**Selected excerpt**
◇ ◇ ◇ ◇ ◇ ◇ ◇
Canadian Consulting Engineer

Fire Safety: Bell Canada fire brings communications chaos

"No-one here has experienced anything like it, and some people have been around for 30 years," says Don Hogarth, the media relations manager at Bell Canada. He was commenting on the fire and subsequen...

August 1, 1999   Canadian Consulting Engineer

“No-one here has experienced anything like it, and some people have been around for 30 years,” says Don Hogarth, the media relations manager at Bell Canada. He was commenting on the fire and subsequent communications breakdown that hit downtown Toronto in July.

One fire in a switching station in the Simcoe Street station showed how dependent we have become on the communications infrastructure, and how vulnerable we are to just one breakdown in the system. The small fire that happened at 7.30 a.m. shut down over 100,000 telephones lines for almost eight hours.

The fire not only crippled businesses, but even left the city’s head of emergency services without a telephone. He had to move to a fire station to set up a temporary command post. Hospital emergency lines weren’t working and traffic lights were thrown off schedule. Travel agents, brokerages and telemarketing firms were brought to a standstill. People were left short of cash as far away as Vancouver as automatic tellers across the country stopped working. Credit and debit cards were no good since store clerks could not process the transactions.
◇ ◇ ◇ ◇ ◇ ◇ ◇
**Source information**
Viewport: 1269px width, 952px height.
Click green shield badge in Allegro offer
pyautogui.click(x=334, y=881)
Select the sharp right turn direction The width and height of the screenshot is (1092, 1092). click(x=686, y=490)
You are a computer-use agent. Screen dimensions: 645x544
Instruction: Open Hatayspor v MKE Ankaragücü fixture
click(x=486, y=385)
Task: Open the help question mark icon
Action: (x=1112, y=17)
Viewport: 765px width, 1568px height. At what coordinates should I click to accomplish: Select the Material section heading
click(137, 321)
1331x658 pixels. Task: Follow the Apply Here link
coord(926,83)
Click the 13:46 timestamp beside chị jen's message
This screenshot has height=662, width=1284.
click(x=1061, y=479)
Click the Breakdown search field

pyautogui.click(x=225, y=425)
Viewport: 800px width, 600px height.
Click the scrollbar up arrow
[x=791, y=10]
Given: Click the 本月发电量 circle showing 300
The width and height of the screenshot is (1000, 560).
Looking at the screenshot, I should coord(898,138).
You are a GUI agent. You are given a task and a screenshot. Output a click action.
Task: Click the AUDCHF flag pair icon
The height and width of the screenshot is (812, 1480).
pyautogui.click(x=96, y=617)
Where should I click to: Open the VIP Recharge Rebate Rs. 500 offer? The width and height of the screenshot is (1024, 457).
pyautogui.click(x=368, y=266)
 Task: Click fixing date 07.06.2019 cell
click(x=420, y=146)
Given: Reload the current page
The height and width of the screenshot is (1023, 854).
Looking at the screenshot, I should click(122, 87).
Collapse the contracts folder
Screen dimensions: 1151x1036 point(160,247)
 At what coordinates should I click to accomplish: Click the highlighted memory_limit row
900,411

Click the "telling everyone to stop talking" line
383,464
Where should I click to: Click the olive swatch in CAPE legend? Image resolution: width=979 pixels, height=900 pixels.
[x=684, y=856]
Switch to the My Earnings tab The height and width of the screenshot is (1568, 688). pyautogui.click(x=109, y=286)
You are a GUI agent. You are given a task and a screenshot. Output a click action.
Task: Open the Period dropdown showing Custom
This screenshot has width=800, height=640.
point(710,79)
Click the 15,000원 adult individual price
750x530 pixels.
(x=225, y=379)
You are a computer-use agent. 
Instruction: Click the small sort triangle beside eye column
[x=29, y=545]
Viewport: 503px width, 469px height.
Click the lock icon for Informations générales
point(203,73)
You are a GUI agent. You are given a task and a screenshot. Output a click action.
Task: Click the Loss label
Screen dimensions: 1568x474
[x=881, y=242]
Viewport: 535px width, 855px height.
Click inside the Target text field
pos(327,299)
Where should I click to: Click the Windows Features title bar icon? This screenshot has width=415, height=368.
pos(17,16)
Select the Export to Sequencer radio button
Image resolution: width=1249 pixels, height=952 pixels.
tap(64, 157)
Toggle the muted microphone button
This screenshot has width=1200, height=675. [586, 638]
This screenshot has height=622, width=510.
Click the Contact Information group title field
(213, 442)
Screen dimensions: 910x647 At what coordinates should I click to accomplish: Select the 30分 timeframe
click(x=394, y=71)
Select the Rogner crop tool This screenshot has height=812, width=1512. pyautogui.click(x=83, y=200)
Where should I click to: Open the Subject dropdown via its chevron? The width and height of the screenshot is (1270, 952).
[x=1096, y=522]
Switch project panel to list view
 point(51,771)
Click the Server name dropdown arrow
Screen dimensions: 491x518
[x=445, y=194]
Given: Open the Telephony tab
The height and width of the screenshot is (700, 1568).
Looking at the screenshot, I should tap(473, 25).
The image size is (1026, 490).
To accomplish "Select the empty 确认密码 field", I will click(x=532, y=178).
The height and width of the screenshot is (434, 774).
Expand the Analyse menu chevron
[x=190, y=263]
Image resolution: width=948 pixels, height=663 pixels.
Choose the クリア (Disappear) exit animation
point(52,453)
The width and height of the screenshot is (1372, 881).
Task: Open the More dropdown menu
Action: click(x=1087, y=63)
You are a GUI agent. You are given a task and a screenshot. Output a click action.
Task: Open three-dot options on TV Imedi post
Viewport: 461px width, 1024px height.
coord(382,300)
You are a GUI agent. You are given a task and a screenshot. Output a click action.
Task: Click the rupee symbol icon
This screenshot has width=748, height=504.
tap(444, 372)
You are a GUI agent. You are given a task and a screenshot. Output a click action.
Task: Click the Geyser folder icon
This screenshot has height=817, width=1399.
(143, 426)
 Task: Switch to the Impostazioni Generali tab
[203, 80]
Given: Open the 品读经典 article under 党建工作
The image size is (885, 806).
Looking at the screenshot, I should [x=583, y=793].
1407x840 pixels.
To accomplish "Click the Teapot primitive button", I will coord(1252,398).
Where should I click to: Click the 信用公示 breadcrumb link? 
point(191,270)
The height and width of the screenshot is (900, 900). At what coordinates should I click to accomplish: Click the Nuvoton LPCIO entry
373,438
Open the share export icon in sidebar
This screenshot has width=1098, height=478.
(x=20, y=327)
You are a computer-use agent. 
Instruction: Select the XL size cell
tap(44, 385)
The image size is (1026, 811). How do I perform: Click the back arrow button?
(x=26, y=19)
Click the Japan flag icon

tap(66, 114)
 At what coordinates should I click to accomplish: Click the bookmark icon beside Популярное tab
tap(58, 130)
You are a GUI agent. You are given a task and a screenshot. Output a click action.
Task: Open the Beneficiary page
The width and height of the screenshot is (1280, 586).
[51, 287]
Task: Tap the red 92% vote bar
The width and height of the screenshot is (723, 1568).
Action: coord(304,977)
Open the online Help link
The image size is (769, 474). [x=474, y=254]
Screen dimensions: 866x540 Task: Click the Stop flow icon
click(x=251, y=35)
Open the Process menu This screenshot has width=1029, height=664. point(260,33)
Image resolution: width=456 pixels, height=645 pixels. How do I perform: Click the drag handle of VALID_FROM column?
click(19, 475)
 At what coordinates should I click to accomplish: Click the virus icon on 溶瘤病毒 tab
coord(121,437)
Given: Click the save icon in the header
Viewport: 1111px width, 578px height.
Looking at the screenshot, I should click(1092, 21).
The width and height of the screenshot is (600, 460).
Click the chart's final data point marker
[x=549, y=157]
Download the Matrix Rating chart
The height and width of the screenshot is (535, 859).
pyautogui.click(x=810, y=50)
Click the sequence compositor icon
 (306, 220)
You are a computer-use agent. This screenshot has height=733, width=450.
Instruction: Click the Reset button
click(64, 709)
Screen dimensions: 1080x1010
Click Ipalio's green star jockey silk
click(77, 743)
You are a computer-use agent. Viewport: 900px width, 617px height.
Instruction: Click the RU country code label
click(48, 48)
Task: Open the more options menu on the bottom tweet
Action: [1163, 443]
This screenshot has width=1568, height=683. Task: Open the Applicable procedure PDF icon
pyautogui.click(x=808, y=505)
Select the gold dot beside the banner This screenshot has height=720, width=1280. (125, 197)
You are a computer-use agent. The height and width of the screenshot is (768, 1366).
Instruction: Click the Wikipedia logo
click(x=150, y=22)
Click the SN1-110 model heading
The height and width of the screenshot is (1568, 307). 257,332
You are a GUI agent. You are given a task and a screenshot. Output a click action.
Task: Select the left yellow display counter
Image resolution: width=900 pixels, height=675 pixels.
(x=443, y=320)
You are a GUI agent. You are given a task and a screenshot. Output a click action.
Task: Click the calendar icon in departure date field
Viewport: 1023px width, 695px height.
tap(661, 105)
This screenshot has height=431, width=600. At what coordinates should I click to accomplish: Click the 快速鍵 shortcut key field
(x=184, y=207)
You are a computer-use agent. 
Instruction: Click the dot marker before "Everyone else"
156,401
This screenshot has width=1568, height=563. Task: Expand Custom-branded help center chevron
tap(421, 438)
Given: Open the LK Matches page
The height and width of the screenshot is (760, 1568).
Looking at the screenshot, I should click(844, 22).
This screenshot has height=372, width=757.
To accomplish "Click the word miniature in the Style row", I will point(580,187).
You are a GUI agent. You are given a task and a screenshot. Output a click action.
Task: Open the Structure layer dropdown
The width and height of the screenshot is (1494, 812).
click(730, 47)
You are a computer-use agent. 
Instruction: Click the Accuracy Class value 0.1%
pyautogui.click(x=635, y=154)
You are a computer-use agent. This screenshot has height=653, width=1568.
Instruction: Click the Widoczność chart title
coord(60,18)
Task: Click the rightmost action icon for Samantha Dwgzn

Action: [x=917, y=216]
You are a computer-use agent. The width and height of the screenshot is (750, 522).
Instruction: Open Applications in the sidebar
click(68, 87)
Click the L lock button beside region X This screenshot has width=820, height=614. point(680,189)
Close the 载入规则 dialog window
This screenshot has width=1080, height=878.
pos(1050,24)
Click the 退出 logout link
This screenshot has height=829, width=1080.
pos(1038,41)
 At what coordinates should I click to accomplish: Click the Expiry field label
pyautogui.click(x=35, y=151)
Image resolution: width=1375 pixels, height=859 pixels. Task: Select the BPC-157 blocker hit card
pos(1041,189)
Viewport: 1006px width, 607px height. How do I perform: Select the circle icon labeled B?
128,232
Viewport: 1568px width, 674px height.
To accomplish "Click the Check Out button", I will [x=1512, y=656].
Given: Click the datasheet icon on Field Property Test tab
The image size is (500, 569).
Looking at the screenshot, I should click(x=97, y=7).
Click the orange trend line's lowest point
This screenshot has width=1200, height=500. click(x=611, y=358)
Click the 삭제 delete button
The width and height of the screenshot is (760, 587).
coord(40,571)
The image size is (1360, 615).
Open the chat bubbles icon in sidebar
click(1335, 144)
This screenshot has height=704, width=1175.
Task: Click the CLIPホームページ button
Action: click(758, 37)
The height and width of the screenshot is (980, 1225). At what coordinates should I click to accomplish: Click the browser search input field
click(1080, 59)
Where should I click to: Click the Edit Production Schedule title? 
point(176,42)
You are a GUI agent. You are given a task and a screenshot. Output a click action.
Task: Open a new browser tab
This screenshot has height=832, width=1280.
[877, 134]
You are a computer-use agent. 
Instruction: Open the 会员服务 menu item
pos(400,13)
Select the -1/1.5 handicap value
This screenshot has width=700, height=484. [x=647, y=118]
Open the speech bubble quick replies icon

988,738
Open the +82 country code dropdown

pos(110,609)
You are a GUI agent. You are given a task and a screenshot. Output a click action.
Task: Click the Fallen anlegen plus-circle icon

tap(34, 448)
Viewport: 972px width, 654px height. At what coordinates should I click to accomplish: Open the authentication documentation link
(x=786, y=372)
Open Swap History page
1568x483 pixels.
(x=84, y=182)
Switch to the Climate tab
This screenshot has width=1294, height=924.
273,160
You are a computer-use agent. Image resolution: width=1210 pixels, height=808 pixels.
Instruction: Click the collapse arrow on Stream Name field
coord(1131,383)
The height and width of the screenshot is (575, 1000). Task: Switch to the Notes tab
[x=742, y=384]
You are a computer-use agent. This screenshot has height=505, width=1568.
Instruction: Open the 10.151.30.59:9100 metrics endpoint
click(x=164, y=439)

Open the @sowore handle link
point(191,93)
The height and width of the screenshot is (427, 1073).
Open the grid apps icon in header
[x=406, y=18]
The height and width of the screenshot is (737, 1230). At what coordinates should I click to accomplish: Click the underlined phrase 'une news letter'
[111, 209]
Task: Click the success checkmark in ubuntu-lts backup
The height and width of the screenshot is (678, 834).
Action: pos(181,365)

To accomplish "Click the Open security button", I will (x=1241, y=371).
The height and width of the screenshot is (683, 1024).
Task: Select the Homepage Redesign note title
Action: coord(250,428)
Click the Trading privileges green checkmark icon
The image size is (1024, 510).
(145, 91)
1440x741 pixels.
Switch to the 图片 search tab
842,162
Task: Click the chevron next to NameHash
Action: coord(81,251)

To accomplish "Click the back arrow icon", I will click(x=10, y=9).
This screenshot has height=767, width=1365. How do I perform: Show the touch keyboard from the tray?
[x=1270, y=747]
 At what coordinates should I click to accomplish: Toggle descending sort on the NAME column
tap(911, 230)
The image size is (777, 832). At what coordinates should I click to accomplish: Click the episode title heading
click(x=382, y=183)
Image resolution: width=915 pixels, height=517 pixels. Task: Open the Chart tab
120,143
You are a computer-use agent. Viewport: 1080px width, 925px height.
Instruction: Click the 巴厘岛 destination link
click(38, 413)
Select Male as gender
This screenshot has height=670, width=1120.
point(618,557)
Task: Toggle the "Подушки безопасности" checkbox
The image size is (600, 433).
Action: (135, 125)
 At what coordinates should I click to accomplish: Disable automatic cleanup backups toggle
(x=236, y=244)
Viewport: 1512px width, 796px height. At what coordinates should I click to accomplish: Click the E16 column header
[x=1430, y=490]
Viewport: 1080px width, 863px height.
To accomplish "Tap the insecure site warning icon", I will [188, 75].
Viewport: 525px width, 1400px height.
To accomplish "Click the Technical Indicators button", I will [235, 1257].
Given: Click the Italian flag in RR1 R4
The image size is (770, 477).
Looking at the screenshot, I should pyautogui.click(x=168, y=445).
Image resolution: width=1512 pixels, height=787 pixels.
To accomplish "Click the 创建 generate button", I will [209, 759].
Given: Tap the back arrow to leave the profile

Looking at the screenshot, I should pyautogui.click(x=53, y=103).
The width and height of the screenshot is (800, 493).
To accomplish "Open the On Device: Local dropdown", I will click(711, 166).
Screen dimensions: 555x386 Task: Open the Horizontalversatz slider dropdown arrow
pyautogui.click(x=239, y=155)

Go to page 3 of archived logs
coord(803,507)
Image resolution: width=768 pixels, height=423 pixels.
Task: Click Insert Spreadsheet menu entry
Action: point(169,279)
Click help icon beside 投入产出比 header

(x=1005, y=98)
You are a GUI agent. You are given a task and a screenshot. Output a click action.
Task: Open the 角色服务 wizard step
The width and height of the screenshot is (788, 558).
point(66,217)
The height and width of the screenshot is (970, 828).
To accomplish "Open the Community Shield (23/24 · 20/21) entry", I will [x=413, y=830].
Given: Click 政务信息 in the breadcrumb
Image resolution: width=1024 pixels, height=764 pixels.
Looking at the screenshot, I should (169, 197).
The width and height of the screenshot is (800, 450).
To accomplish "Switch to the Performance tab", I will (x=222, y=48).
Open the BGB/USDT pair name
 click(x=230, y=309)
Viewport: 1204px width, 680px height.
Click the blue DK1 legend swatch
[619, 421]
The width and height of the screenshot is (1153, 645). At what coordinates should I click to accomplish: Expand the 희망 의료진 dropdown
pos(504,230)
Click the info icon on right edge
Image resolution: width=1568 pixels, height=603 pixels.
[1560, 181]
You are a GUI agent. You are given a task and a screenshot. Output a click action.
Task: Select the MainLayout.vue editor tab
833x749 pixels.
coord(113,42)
◇ ◇ ◇ ◇ ◇ ◇ ◇
**Instructions for the task**
Write out the Bell Canada fire article word for word, starting at "Fire Safety: Bell" and ending at "fire and subsequen...". Work only from the Bell Canada fire article.

**Your solution**
Fire Safety: Bell Canada fire brings communications chaos

"No-one here has experienced anything like it, and some people have been around for 30 years," says Don Hogarth, the media relations manager at Bell Canada. He was commenting on the fire and subsequen...